TASK DIRECTIONS — Pull out every line of the listing below and reproduce each one word for word.

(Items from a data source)
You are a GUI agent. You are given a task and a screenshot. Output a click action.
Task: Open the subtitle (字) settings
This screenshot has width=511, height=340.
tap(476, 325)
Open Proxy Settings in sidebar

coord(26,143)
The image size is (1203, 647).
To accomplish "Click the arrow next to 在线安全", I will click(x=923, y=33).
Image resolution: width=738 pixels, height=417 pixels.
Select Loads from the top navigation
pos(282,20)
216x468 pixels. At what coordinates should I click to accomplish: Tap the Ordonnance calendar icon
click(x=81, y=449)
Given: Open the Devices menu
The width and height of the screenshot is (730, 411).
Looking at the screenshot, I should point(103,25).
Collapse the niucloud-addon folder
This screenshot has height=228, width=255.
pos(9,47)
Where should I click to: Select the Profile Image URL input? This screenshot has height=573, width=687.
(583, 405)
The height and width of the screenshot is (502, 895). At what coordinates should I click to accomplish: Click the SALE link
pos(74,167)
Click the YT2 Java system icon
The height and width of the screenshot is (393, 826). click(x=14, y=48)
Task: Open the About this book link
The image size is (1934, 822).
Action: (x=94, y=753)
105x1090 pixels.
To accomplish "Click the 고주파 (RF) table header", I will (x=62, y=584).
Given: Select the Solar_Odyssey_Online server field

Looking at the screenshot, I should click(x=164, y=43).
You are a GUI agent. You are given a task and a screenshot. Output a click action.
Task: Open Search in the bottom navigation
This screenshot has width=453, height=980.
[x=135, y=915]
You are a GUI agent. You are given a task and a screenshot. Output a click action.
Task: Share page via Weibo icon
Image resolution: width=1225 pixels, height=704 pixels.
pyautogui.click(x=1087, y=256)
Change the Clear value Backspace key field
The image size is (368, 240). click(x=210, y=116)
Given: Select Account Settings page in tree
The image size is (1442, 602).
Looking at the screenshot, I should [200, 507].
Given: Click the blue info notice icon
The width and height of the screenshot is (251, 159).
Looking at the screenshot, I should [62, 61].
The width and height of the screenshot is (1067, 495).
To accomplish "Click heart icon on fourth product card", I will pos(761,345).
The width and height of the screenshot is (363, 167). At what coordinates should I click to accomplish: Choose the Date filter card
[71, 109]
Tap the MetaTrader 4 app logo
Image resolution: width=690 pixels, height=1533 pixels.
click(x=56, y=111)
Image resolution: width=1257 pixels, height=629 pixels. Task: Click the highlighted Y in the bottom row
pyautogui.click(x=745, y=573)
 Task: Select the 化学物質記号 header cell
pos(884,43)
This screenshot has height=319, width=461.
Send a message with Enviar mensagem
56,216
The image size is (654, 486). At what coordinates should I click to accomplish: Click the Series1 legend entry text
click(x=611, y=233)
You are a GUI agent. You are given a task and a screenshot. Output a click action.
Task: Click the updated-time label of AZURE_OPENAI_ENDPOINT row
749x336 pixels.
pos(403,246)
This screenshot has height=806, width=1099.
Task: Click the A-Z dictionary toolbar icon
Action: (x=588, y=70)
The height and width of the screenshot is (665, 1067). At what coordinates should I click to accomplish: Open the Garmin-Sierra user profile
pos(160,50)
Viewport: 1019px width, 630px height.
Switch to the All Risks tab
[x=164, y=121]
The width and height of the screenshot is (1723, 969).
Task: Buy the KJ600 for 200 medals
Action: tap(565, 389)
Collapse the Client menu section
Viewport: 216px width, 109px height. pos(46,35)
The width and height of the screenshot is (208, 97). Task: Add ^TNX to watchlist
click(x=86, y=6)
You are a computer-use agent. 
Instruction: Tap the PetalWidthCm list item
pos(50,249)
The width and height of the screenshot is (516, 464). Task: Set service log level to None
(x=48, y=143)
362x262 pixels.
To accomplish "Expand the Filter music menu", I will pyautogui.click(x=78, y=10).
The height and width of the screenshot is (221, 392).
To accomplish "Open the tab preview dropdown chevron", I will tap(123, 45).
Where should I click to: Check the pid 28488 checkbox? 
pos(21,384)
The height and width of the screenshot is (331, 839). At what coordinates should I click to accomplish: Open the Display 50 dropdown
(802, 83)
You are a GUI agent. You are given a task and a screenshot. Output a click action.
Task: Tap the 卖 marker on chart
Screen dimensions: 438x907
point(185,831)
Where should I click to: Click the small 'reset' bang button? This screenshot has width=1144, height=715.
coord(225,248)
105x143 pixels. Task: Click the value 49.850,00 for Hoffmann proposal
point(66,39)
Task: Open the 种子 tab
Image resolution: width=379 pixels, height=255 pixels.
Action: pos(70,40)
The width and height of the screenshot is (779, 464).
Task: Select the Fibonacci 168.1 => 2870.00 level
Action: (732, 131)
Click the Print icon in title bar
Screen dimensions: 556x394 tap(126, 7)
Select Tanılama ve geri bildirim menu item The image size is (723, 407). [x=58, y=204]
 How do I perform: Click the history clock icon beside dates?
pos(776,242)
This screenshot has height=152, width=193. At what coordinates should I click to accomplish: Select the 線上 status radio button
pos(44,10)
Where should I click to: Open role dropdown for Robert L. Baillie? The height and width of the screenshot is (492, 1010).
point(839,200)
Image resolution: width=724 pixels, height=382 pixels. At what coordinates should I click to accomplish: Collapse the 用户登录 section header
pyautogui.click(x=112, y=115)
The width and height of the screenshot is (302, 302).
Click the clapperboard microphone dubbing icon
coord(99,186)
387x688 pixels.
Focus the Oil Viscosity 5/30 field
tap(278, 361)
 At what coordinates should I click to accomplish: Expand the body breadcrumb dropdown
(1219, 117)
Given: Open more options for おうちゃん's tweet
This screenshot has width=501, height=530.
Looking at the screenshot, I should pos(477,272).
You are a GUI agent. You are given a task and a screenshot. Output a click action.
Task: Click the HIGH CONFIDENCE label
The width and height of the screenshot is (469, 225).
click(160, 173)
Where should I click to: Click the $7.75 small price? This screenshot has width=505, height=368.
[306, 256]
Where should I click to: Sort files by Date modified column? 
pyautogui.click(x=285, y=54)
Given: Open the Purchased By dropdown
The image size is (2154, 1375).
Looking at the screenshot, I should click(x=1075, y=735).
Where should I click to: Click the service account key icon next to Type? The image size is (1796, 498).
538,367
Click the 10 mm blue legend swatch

OUTPUT OF THE TASK —
You are a GUI agent. You are given a task and a screenshot. Output a click action.
Task: Open the subtitle (字) settings
This screenshot has width=511, height=340.
tap(476, 325)
Open Proxy Settings in sidebar

coord(26,143)
The image size is (1203, 647).
To accomplish "Click the arrow next to 在线安全", I will click(x=923, y=33).
Image resolution: width=738 pixels, height=417 pixels.
Select Loads from the top navigation
pos(282,20)
216x468 pixels. At what coordinates should I click to accomplish: Tap the Ordonnance calendar icon
click(x=81, y=449)
Given: Open the Devices menu
The width and height of the screenshot is (730, 411).
Looking at the screenshot, I should point(103,25).
Collapse the niucloud-addon folder
This screenshot has height=228, width=255.
pos(9,47)
Where should I click to: Select the Profile Image URL input? This screenshot has height=573, width=687.
(583, 405)
The height and width of the screenshot is (502, 895). At what coordinates should I click to accomplish: Click the SALE link
pos(74,167)
Click the YT2 Java system icon
The height and width of the screenshot is (393, 826). click(x=14, y=48)
Task: Open the About this book link
The image size is (1934, 822).
Action: (x=94, y=753)
105x1090 pixels.
To accomplish "Click the 고주파 (RF) table header", I will (x=62, y=584).
Given: Select the Solar_Odyssey_Online server field

Looking at the screenshot, I should click(x=164, y=43).
You are a GUI agent. You are given a task and a screenshot. Output a click action.
Task: Open Search in the bottom navigation
This screenshot has width=453, height=980.
[x=135, y=915]
You are a GUI agent. You are given a task and a screenshot. Output a click action.
Task: Share page via Weibo icon
Image resolution: width=1225 pixels, height=704 pixels.
pyautogui.click(x=1087, y=256)
Change the Clear value Backspace key field
The image size is (368, 240). click(x=210, y=116)
Given: Select Account Settings page in tree
The image size is (1442, 602).
Looking at the screenshot, I should [200, 507].
Given: Click the blue info notice icon
The width and height of the screenshot is (251, 159).
Looking at the screenshot, I should [62, 61].
The width and height of the screenshot is (1067, 495).
To accomplish "Click heart icon on fourth product card", I will pos(761,345).
The width and height of the screenshot is (363, 167). At what coordinates should I click to accomplish: Choose the Date filter card
[71, 109]
Tap the MetaTrader 4 app logo
Image resolution: width=690 pixels, height=1533 pixels.
click(x=56, y=111)
Image resolution: width=1257 pixels, height=629 pixels. Task: Click the highlighted Y in the bottom row
pyautogui.click(x=745, y=573)
 Task: Select the 化学物質記号 header cell
pos(884,43)
This screenshot has height=319, width=461.
Send a message with Enviar mensagem
56,216
The image size is (654, 486). At what coordinates should I click to accomplish: Click the Series1 legend entry text
click(x=611, y=233)
You are a GUI agent. You are given a task and a screenshot. Output a click action.
Task: Click the updated-time label of AZURE_OPENAI_ENDPOINT row
749x336 pixels.
pos(403,246)
This screenshot has height=806, width=1099.
Task: Click the A-Z dictionary toolbar icon
Action: (x=588, y=70)
The height and width of the screenshot is (665, 1067). At what coordinates should I click to accomplish: Open the Garmin-Sierra user profile
pos(160,50)
Viewport: 1019px width, 630px height.
Switch to the All Risks tab
[x=164, y=121]
The width and height of the screenshot is (1723, 969).
Task: Buy the KJ600 for 200 medals
Action: tap(565, 389)
Collapse the Client menu section
Viewport: 216px width, 109px height. pos(46,35)
The width and height of the screenshot is (208, 97). Task: Add ^TNX to watchlist
click(x=86, y=6)
You are a computer-use agent. 
Instruction: Tap the PetalWidthCm list item
pos(50,249)
The width and height of the screenshot is (516, 464). Task: Set service log level to None
(x=48, y=143)
362x262 pixels.
To accomplish "Expand the Filter music menu", I will pyautogui.click(x=78, y=10).
The height and width of the screenshot is (221, 392).
To accomplish "Open the tab preview dropdown chevron", I will tap(123, 45).
Where should I click to: Check the pid 28488 checkbox? 
pos(21,384)
The height and width of the screenshot is (331, 839). At what coordinates should I click to accomplish: Open the Display 50 dropdown
(802, 83)
You are a GUI agent. You are given a task and a screenshot. Output a click action.
Task: Tap the 卖 marker on chart
Screen dimensions: 438x907
point(185,831)
Where should I click to: Click the small 'reset' bang button? This screenshot has width=1144, height=715.
coord(225,248)
105x143 pixels. Task: Click the value 49.850,00 for Hoffmann proposal
point(66,39)
Task: Open the 种子 tab
Image resolution: width=379 pixels, height=255 pixels.
Action: pos(70,40)
The width and height of the screenshot is (779, 464).
Task: Select the Fibonacci 168.1 => 2870.00 level
Action: (732, 131)
Click the Print icon in title bar
Screen dimensions: 556x394 tap(126, 7)
Select Tanılama ve geri bildirim menu item The image size is (723, 407). [x=58, y=204]
 How do I perform: Click the history clock icon beside dates?
pos(776,242)
This screenshot has height=152, width=193. At what coordinates should I click to accomplish: Select the 線上 status radio button
pos(44,10)
Where should I click to: Open role dropdown for Robert L. Baillie? The height and width of the screenshot is (492, 1010).
point(839,200)
Image resolution: width=724 pixels, height=382 pixels. At what coordinates should I click to accomplish: Collapse the 用户登录 section header
pyautogui.click(x=112, y=115)
The width and height of the screenshot is (302, 302).
Click the clapperboard microphone dubbing icon
coord(99,186)
387x688 pixels.
Focus the Oil Viscosity 5/30 field
tap(278, 361)
 At what coordinates should I click to accomplish: Expand the body breadcrumb dropdown
(1219, 117)
Given: Open more options for おうちゃん's tweet
This screenshot has width=501, height=530.
Looking at the screenshot, I should pos(477,272).
You are a GUI agent. You are given a task and a screenshot. Output a click action.
Task: Click the HIGH CONFIDENCE label
The width and height of the screenshot is (469, 225).
click(160, 173)
Where should I click to: Click the $7.75 small price? This screenshot has width=505, height=368.
[306, 256]
Where should I click to: Sort files by Date modified column? 
pyautogui.click(x=285, y=54)
Given: Open the Purchased By dropdown
The image size is (2154, 1375).
Looking at the screenshot, I should click(x=1075, y=735).
Where should I click to: Click the service account key icon next to Type? The image size is (1796, 498).
538,367
Click the 10 mm blue legend swatch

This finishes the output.